Source Code (repository root)

No source code changes are planned.

Structure Decision: The only created/updated files should live under specs/377-post-productization-browser-reaudit-closeout-gate/.

Complexity Tracking

Violation	Why Needed	Simpler Alternative Rejected Because
Browser/heavy-governance audit cost	The closeout decision requires current UI evidence, screenshots, and blocked-state proof.	A repo-only summary would not prove whether the productized UI is actually quieter and reachable.
Many surfaces in one audit	The program-level closeout spans the surfaces touched by Specs 368 and 370-376.	Splitting the closeout into multiple specs would defer the actual program decision and hide cross-surface regressions.

Proportionality Review

• Current operator problem: The productization program lacks a final evidence-backed closeout decision.
• Existing structure is insufficient because: Individual specs prove individual slices; they do not produce one final after-audit scorecard and decision.
• Narrowest correct implementation: Spec-local audit files and screenshots only.
• Ownership cost created: One-time browser audit and review of artifacts.
• Alternative intentionally rejected: More productization fixes before measuring closeout readiness.
• Release truth: Current-release truth.

Implementation Phases

Phase 1 - Repo safety and source readiness

Reconfirm branch/status, create artifact directories, and summarize predecessor artifacts without editing completed specs.

Phase 2 - Browser audit setup

Identify exact app URL, auth/fixture path, and required browser routes.
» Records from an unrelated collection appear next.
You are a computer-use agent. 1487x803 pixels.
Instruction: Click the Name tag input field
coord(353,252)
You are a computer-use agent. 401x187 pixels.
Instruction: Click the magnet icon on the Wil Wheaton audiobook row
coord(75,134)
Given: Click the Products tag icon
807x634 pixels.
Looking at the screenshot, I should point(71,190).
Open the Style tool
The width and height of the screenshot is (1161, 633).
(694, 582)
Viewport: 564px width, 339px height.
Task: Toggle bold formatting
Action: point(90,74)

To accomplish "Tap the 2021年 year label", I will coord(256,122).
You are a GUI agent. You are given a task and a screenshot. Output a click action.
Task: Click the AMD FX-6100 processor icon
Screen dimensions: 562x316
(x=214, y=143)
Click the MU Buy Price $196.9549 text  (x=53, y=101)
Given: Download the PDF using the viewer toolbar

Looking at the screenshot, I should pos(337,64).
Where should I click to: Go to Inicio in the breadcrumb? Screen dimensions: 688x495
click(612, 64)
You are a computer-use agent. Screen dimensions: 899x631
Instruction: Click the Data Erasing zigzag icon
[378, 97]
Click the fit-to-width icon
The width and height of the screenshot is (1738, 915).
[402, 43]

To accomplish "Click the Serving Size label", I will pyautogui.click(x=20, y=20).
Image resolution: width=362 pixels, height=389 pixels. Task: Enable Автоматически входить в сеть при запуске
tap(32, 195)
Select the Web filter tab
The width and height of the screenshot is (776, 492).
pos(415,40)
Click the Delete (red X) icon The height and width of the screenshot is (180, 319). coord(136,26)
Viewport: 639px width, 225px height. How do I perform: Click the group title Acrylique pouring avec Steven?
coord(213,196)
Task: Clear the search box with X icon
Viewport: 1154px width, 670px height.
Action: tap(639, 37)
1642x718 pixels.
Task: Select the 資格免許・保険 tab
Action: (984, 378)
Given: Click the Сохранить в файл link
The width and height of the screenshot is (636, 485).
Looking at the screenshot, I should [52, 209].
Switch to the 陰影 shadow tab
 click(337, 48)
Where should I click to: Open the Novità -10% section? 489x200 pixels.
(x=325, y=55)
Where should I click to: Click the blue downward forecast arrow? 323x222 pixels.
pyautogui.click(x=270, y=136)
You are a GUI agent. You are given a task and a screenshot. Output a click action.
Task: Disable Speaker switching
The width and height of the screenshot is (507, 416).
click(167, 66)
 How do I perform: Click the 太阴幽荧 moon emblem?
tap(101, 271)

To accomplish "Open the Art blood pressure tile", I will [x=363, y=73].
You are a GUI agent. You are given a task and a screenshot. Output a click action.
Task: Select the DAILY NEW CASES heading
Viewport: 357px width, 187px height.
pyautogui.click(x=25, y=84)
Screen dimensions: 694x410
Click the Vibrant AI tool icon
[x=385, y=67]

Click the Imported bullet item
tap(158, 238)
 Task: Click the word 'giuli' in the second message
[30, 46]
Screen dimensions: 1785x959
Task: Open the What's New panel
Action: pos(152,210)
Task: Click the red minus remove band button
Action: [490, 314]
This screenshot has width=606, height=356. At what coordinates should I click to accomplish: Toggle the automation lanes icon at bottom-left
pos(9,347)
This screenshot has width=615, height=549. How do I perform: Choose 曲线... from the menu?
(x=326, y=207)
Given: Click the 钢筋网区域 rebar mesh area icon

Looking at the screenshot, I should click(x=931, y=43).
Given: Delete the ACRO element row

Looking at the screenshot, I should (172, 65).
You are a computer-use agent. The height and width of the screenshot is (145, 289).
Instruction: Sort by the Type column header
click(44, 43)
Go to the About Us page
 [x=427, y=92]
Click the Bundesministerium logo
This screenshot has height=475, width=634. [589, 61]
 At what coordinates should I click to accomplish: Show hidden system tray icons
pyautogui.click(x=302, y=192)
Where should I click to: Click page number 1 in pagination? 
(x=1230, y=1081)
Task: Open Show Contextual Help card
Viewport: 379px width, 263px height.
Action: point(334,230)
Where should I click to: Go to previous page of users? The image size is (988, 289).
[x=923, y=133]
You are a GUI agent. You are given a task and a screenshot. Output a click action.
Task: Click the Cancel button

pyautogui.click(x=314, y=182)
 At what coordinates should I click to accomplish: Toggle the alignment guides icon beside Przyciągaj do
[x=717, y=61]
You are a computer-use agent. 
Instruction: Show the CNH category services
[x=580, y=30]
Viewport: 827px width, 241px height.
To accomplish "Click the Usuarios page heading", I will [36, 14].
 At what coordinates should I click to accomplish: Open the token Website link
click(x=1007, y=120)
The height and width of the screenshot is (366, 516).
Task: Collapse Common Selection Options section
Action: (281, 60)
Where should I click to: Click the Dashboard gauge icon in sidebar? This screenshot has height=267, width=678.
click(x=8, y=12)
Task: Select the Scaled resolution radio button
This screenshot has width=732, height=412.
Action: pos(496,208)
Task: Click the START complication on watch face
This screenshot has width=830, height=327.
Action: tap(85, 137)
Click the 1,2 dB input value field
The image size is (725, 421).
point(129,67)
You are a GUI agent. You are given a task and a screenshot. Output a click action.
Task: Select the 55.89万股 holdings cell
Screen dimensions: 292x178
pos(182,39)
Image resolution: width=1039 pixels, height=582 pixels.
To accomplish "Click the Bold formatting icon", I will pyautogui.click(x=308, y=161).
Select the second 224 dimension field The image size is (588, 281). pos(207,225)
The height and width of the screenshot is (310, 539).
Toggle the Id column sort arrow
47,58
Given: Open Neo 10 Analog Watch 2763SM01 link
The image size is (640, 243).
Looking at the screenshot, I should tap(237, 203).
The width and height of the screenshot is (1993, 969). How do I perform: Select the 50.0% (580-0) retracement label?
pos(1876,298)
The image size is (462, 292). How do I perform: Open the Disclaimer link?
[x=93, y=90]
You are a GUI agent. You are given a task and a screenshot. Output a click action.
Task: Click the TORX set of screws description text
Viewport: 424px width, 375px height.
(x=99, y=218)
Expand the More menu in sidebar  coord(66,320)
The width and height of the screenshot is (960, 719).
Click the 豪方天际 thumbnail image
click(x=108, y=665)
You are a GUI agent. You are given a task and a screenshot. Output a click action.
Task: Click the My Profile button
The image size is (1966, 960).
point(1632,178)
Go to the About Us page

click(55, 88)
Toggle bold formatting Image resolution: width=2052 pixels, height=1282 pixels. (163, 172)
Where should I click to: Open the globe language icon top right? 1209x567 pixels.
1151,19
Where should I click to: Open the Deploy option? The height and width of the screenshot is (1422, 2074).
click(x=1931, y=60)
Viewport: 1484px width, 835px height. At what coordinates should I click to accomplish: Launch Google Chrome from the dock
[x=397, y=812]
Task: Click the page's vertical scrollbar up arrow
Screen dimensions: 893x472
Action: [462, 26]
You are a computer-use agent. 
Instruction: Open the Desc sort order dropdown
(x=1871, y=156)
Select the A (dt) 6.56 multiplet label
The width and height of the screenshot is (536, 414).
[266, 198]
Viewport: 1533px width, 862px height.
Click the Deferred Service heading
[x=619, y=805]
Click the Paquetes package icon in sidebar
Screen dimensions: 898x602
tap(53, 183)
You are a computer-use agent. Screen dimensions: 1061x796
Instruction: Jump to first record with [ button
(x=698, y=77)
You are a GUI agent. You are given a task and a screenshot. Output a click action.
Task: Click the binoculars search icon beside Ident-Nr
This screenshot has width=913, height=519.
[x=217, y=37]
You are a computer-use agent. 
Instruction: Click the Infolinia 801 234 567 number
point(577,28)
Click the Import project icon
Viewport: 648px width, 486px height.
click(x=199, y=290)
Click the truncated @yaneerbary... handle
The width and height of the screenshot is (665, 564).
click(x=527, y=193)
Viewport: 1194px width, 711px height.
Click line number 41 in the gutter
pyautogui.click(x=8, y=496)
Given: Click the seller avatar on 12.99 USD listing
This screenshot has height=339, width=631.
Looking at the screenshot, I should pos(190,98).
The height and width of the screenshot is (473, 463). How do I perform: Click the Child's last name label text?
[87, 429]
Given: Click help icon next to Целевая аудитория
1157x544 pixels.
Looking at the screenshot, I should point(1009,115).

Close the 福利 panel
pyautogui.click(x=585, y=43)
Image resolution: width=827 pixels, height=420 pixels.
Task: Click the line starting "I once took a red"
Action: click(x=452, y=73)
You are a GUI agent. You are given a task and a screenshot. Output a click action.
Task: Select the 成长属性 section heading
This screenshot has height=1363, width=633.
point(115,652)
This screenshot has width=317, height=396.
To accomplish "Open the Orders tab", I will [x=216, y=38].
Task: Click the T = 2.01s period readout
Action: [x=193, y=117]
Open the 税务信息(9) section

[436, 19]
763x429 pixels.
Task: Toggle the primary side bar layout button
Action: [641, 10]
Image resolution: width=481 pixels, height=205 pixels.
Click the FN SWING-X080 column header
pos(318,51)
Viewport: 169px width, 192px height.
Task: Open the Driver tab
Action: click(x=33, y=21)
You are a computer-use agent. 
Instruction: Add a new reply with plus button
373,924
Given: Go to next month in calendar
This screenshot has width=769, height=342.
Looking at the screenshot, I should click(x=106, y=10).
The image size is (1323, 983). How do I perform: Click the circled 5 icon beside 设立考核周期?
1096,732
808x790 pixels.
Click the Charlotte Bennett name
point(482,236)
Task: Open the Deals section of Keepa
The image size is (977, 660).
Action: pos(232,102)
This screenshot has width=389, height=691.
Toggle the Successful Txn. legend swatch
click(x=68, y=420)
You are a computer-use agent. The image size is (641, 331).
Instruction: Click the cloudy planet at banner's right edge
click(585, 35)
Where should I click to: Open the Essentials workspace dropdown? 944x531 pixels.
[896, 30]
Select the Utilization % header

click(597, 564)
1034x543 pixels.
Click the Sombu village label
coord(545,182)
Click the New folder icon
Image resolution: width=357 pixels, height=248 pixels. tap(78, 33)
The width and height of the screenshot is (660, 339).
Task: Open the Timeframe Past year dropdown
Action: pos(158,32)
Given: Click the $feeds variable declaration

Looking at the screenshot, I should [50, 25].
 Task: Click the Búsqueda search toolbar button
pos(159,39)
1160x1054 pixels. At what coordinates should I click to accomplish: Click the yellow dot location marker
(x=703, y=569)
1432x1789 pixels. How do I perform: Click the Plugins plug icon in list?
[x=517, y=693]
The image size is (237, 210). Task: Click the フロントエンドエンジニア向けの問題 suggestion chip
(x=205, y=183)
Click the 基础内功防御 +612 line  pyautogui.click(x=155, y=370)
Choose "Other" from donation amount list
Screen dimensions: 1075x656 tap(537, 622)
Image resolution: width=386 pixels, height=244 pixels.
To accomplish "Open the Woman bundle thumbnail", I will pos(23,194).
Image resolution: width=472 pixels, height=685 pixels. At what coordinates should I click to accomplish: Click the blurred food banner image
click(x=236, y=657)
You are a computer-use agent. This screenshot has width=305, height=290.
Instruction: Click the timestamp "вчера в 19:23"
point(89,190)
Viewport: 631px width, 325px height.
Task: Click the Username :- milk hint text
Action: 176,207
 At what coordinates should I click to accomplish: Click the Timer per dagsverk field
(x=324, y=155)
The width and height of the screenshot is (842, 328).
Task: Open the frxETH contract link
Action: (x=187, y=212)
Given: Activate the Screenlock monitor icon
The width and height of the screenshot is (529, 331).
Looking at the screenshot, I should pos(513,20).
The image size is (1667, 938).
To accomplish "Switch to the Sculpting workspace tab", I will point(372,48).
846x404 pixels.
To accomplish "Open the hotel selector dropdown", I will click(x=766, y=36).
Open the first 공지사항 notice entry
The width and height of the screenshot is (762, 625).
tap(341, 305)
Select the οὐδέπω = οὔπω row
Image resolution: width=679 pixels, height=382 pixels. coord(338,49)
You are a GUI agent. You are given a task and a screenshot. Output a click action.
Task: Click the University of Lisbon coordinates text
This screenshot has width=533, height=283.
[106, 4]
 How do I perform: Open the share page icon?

Record any unavailable harness state before scoring.

Phase 3 - Surface browser re-audit

Open each required surface at 1440x1000, capture screenshots or blocked screenshots, and record reachability/limitations.

Phase 4 - Scorecards and program checks

Score reachable pages, compare against Spec 368 where source scores exist, run/check Spec 375 guard, and summarize Spec 376 fixture coverage.

Phase 5 - Closeout decision and follow-up roadmap

Write remaining findings, closeout decision, follow-up roadmap, browser verification report, and validation report.

Phase 6 - Final validation

Run git diff --check, confirm runtime files changed yes/no, and ensure all required artifacts exist.

Deployment / Ops Considerations

• Staging/Production: No deployment impact unless a later implementation deviates and changes runtime code.
• Migrations: none.
• Environment variables: none.
• Queues/workers/scheduler: none.
• Storage/volumes: spec screenshots are repository artifacts only.
• Dokploy: no release-specific action.
• Filament assets: no registered assets; filament:assets is not required by this spec.

Filament v5 Output Contract

• Livewire v4.0+ compliance: The project uses Livewire 4.1.4; this spec changes no Livewire code.
• Provider registration location: Existing Laravel 12 panel providers remain in apps/platform/bootstrap/providers.php; this spec changes no providers.
• Global search: No Resource global-search behavior changes.
• Destructive actions: No destructive or high-impact actions are added or changed.
• Asset strategy: No new assets. No deploy-time filament:assets requirement from this spec.
• Testing plan: Browser verification/reporting only; no Livewire/Filament action tests unless runtime scope is explicitly changed first.